### Work order A:
In the Julia DefaultDict post, what does the writer want to replicate?
### Work order B:
According to the Julia DefaultDict post, why does the writer hope to avoid re-implementing all of the methods expected to work with `Dict`?

═══ Passage for review ═══

Hello all,
Apologies in advance if I’m missing something obvious. I’ve only just started
experimenting with some of the more advanced features of Julia’s types, and
I’ve hit a bit of a wall…
Say I wanted to replicate something like Python’s `collections.defaultdict` or
Ruby’s `Hash` class with a default value. So far this is what I have:
——8<——8<——
immutable DefaultDict{K, V} <: Associative{K, V}
default::V
dict::Dict{K, V}
end
function DefaultDict(val)
return DefaultDict(val, Dict())
end
function Base.getindex{K, V}(dd::DefaultDict{K, V}, key::K)
if haskey(dd.dict, key)
getindex(dd.dict, key)
else
dd.default
end
end
——8<——8<——
Ideally, I’d like to avoid having to re-implement all of the methods one would
expect `Dict` to work with, since I can trivially convert from a `DefaultDict`:
——8<——8<——
Base.convert(::Type{Associative}, dd::DefaultDict) = dd.dict
Base.promote_rule(::Type{Associative}, ::Type{DefaultDict}) = Associative
——8<——8<——
However, this doesn’t seem to work as I had hoped it might:
——8<——8<——
> foo = DefaultDict(42)

═══ Source material ═══

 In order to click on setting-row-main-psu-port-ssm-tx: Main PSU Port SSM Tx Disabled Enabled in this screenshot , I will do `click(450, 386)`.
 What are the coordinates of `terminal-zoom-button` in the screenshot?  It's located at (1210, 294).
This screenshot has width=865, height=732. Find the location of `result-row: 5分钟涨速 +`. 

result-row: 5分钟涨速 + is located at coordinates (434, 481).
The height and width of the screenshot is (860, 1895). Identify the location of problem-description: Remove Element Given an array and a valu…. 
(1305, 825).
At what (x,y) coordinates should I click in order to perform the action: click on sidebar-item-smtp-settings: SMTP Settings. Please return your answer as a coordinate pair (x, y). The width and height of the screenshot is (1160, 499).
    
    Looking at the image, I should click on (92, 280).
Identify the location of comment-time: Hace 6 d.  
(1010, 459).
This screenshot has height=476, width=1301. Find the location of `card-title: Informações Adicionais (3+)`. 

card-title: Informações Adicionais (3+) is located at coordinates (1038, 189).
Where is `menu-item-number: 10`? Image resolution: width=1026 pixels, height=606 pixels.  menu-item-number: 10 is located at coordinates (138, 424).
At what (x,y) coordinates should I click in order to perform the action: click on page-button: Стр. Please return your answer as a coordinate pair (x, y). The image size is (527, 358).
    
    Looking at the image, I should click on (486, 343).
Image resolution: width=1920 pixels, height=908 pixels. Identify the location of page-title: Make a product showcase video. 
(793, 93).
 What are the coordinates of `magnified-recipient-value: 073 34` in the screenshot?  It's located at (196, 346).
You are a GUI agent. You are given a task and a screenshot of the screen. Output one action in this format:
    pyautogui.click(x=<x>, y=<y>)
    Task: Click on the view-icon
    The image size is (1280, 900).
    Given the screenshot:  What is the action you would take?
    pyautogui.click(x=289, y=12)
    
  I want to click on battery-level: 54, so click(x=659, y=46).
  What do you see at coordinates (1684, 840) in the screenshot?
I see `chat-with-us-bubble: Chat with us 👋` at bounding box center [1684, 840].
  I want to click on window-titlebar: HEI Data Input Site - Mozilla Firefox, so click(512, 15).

═══

### Response area A:
Python's `collections.defaultdict` or Ruby's `Hash` class with a default value.

### Response area B:
The writer can trivially convert from a `DefaultDict`, so re-implementing every method that `Dict` is expected to support should not be needed.